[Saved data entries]
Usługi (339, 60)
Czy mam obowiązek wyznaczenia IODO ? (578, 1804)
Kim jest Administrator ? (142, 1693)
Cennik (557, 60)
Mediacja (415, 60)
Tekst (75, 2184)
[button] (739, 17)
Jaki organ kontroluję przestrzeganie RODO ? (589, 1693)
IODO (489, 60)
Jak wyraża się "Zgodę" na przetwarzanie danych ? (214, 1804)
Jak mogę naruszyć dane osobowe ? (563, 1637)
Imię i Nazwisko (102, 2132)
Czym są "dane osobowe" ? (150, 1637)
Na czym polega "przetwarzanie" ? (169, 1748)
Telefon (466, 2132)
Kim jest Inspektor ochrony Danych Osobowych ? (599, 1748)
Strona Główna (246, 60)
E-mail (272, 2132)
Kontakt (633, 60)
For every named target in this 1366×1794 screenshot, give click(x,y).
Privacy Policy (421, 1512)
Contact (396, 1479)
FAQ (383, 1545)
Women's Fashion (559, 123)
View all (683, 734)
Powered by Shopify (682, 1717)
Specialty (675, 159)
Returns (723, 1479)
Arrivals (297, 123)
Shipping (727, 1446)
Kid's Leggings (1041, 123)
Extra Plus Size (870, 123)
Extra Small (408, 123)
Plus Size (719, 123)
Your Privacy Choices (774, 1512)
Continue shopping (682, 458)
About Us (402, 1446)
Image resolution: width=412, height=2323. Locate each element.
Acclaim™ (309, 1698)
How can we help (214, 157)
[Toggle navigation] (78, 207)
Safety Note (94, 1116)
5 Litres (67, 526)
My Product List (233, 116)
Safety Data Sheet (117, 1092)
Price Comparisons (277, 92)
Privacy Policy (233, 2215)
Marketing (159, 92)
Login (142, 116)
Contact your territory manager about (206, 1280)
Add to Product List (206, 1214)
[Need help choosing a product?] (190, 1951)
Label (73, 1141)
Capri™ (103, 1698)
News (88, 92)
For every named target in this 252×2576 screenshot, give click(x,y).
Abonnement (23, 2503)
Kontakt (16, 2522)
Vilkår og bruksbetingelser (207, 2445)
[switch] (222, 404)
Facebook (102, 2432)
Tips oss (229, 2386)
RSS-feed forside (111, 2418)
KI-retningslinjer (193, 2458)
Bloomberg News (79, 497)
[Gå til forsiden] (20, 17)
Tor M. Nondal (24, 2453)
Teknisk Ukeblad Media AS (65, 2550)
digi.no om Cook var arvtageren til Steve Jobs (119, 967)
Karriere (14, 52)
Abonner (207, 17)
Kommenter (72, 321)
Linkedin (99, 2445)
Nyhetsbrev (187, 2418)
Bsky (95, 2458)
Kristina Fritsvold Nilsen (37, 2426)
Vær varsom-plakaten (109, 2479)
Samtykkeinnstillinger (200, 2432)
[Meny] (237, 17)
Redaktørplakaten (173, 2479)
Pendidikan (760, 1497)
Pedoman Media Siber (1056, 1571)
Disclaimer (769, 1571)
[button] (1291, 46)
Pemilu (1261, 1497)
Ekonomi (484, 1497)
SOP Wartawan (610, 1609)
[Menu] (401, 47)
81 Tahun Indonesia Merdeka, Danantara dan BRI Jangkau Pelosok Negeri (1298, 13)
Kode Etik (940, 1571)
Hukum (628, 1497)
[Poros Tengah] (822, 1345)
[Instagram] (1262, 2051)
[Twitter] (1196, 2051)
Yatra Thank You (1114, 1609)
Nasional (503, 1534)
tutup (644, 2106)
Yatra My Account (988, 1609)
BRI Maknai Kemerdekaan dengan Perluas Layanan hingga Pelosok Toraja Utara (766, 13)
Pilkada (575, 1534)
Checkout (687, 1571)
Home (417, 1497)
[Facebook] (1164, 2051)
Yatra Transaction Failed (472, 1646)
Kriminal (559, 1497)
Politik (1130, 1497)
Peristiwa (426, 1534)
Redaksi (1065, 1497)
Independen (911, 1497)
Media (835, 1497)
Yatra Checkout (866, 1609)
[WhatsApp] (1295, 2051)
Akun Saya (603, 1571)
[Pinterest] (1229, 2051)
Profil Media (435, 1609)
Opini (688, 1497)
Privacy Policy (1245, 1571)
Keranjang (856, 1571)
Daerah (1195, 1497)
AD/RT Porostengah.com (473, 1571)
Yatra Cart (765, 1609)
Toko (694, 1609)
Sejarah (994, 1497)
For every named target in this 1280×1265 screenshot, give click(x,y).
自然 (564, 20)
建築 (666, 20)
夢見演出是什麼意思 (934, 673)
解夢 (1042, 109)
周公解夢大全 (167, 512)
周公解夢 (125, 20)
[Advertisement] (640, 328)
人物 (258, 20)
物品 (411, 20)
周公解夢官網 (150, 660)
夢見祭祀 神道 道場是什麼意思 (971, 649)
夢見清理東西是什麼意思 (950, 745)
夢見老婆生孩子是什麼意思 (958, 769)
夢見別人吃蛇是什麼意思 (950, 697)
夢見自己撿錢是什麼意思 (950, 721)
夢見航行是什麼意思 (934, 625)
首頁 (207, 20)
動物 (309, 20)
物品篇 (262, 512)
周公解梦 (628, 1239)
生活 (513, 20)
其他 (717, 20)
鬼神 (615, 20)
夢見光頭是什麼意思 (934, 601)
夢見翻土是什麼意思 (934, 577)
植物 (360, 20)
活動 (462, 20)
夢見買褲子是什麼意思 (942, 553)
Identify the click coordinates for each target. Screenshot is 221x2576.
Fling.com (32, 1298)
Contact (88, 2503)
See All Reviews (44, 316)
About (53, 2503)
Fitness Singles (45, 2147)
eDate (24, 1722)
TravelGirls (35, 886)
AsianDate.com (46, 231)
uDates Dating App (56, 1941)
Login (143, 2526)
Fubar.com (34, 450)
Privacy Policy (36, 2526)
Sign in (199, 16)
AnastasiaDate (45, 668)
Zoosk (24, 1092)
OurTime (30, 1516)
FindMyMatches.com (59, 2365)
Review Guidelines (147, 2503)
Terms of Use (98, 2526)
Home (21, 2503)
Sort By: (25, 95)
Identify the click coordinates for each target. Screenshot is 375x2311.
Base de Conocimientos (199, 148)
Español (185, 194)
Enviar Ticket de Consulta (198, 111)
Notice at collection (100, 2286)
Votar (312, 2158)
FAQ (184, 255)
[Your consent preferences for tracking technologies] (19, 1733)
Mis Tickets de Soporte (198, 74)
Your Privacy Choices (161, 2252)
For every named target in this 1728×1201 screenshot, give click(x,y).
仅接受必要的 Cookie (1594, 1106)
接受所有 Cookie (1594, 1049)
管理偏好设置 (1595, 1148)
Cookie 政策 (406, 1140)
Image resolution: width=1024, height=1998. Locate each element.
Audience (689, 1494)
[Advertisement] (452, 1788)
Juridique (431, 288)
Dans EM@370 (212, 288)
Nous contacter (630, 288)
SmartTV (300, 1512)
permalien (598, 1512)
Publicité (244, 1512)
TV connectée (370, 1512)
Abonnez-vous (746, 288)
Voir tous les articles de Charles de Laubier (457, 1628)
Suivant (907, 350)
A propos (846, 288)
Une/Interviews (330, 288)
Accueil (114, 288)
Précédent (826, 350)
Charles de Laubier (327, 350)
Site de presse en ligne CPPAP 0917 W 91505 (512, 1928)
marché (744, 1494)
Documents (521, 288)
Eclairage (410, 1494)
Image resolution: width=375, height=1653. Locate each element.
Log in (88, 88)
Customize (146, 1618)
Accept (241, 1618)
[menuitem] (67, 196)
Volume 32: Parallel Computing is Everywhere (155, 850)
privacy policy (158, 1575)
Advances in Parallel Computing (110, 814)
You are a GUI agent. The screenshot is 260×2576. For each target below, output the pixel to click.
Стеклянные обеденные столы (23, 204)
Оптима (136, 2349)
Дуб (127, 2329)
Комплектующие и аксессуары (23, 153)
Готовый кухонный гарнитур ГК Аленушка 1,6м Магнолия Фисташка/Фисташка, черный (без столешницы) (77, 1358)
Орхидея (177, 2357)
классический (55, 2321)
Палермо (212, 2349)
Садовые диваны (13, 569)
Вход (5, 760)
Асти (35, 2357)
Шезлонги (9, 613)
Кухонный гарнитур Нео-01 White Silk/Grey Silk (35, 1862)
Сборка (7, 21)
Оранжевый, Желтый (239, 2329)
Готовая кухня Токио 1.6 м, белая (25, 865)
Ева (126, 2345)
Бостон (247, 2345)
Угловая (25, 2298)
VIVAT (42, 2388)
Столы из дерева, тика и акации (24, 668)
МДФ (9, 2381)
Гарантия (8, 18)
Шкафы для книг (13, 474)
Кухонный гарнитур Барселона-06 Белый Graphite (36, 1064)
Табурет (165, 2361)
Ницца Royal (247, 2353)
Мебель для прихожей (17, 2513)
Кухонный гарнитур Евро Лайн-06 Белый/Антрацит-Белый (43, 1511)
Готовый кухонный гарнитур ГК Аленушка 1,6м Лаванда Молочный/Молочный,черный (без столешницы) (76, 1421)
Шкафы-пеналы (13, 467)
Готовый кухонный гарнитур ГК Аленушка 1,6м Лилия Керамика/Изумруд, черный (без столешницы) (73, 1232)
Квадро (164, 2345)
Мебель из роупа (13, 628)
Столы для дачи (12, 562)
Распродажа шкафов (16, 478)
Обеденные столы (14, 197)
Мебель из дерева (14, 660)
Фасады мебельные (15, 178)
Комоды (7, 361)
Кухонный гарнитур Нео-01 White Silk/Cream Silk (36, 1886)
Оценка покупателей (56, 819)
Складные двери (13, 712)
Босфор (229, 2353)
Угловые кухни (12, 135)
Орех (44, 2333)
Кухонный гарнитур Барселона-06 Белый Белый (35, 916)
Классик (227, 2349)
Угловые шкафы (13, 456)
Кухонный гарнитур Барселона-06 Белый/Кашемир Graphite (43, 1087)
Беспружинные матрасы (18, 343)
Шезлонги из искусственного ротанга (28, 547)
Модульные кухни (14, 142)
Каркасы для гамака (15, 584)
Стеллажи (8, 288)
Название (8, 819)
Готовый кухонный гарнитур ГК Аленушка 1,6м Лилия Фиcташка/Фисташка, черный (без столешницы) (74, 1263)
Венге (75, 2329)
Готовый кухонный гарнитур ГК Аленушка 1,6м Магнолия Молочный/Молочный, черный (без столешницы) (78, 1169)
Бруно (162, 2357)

### TASK BRIEF
The required answer is each line of the entries containing the string "Магнолия".

### WRITTEN SOLUTION
Готовый кухонный гарнитур ГК Аленушка 1,6м Магнолия Фисташка/Фисташка, черный (без столешницы) (77, 1358)
Готовый кухонный гарнитур ГК Аленушка 1,6м Магнолия Молочный/Молочный, черный (без столешницы) (78, 1169)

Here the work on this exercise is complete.